++++ SUPPLIED INFORMATION

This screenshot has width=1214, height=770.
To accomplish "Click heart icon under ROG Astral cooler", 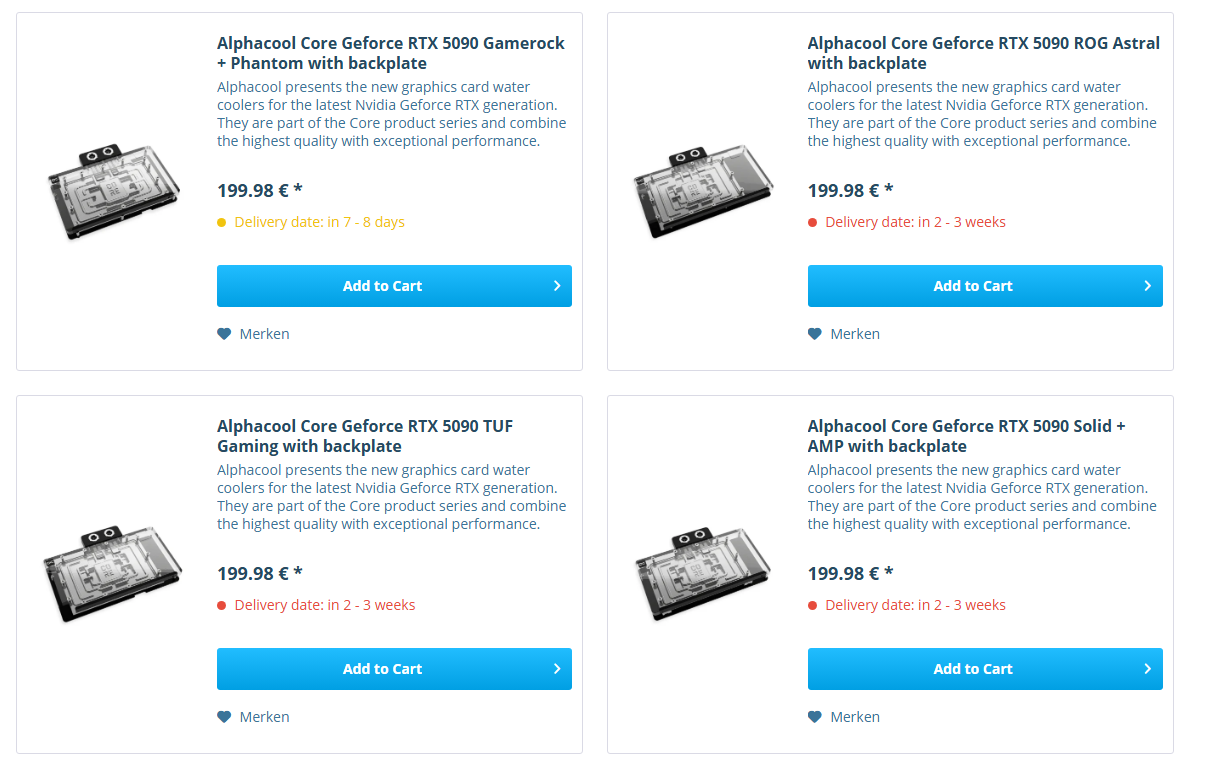I will pos(815,334).
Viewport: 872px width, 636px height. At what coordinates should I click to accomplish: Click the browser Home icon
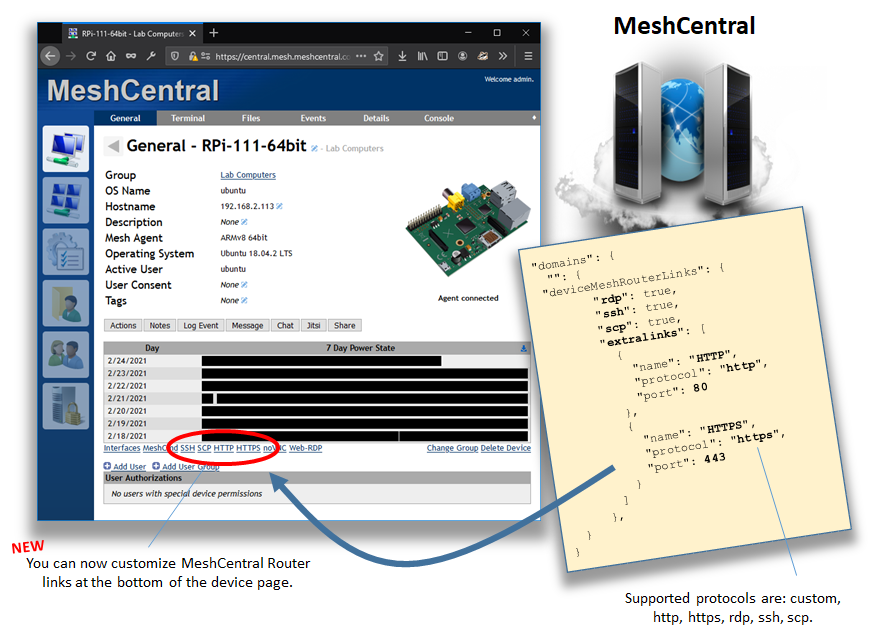(111, 56)
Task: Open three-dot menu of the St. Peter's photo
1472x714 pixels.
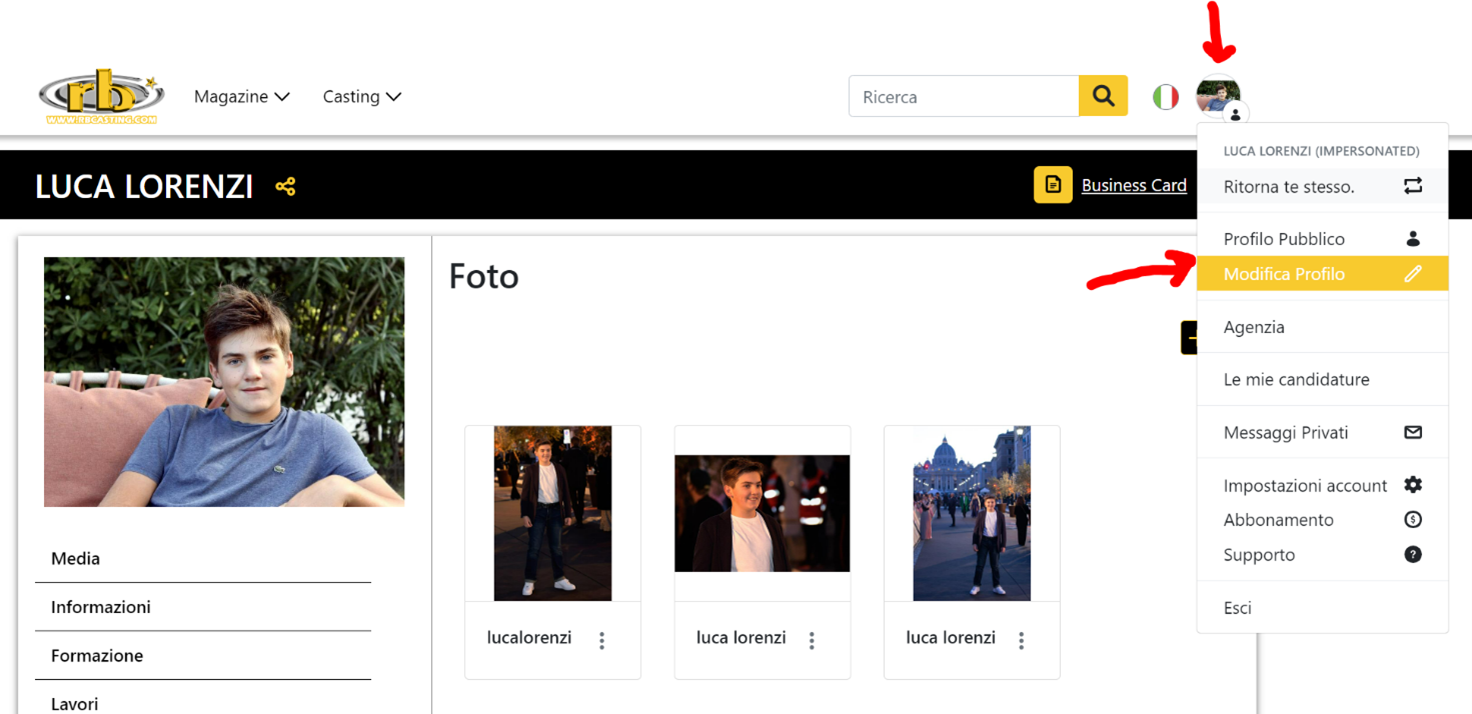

++++++++

◆ WHAT TO WORK ON
From the line holding "Task: Open three-dot" through the last line of the material above, each line should be written out exactly, both included; omit the pictures.

◆ ANSWER FOR THE TASK
Task: Open three-dot menu of the St. Peter's photo
1472x714 pixels.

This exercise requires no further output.